Балабанов и Михалков
- Многие режиссеры, единожды поработав с вами, вновь дают вам роли. Так было с Хотиненко, Балабановым, Михалковым… Вы считаете себя фирменным актером кого-нибудь из них?
- Нет, конечно. Отношения актера и режиссера - это достаточно личные отношения не потому, что они ездят друг к другу в гости ежедневно. Существует невероятная личностность, родство душ. Это грубо звучит, но, наверное, именно так можно назвать ситуацию, когда люди слышат друг друга, думают в одном направлении...
- Тем не менее вы отказались сниматься в балабановском «Грузе 200» в роли преподавателя научного атеизма. А ведь роль писалась для вас. Не жалеете сейчас?

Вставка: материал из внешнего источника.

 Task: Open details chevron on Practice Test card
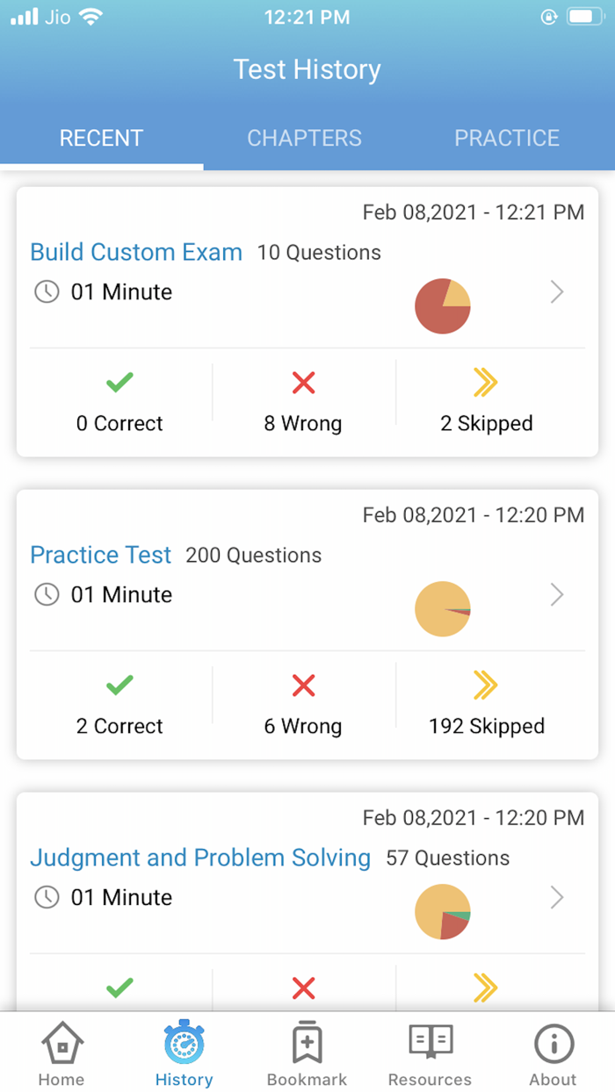tap(557, 595)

- Я хотя и не сыграл в «Грузе 200», но согласился в итоге озвучить роль этого преподавателя. А жалеть о чем-то... Зачем?
- В свой новый фильм, который как раз сейчас снимается, Балабанов вас, однако, не пригласил.
- Значит, для меня не было работы. Это нормально. Режиссер должен снимать тех, кого он считает нужным.
Одна война
- В прокат с небольшим перерывом выходят два фильма, в центре повествования которых Великая Отечественная: «Поп» и «Утомленные солнцем-2». И к обоим вы имеете непосредственное отношение.

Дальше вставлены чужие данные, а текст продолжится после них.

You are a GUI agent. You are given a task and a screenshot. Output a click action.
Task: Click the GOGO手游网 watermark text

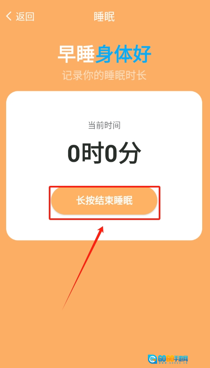tap(173, 359)
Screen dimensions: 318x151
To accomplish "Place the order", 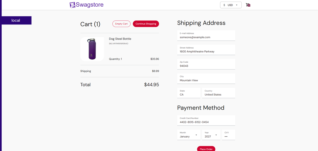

- Да, у Никиты Сергеевича я сыграл смершевца. Это очень интересная роль. Ведь эти люди были совсем неглупыми, они все прекрасно понимали. Была директива сверху: все, кто оказался на оккупированных территориях, - предатели. И существовало много людей, которые сражались в подполье, но потом не смогли этого доказать. И они попадали в штрафбат. Вот мой персонаж - он как раз отправляет людей в штрафбаты.. Безумно интересно было играть. Я уже смотрел некоторые сцены из фильма. И там есть фантастически простые и одновременно фантастически страшные сцены. Думаю, у Михалкова получилось что-то грандиозное.
- А про современные войны надо снимать фильмы?
- Это очень опасно. Обязательно должно пройти какое-то время, чтобы режиссеры смогли рассказать правду. Война в Чечне, к примеру. Представляете, что будет, если режиссер из Москвы и режиссер из Грозного начнут снимать каждый свой фильм об этих событиях? Мы получим две точки зрения, ни одна из которых не будет истинной. Современные войны можно снимать только с помощью документальной камеры. Современность вообще сложно снимать, не сфальшивив.
- Современная действительность интересует только молодых режиссеров - мэтры предпочитают осмыслять прошлое.
- У молодых зато прекрасно получается. Взять хотя бы сериал «Школа». Как там все профессионально сделано! В «Школе» документальная манера съемки приводит к тому, что рождается хороший художественный эффект. Германика потрясающе чувствует среду, о которой снимает. И я рад, что такая филигранная работа режиссера появилась на телевидении.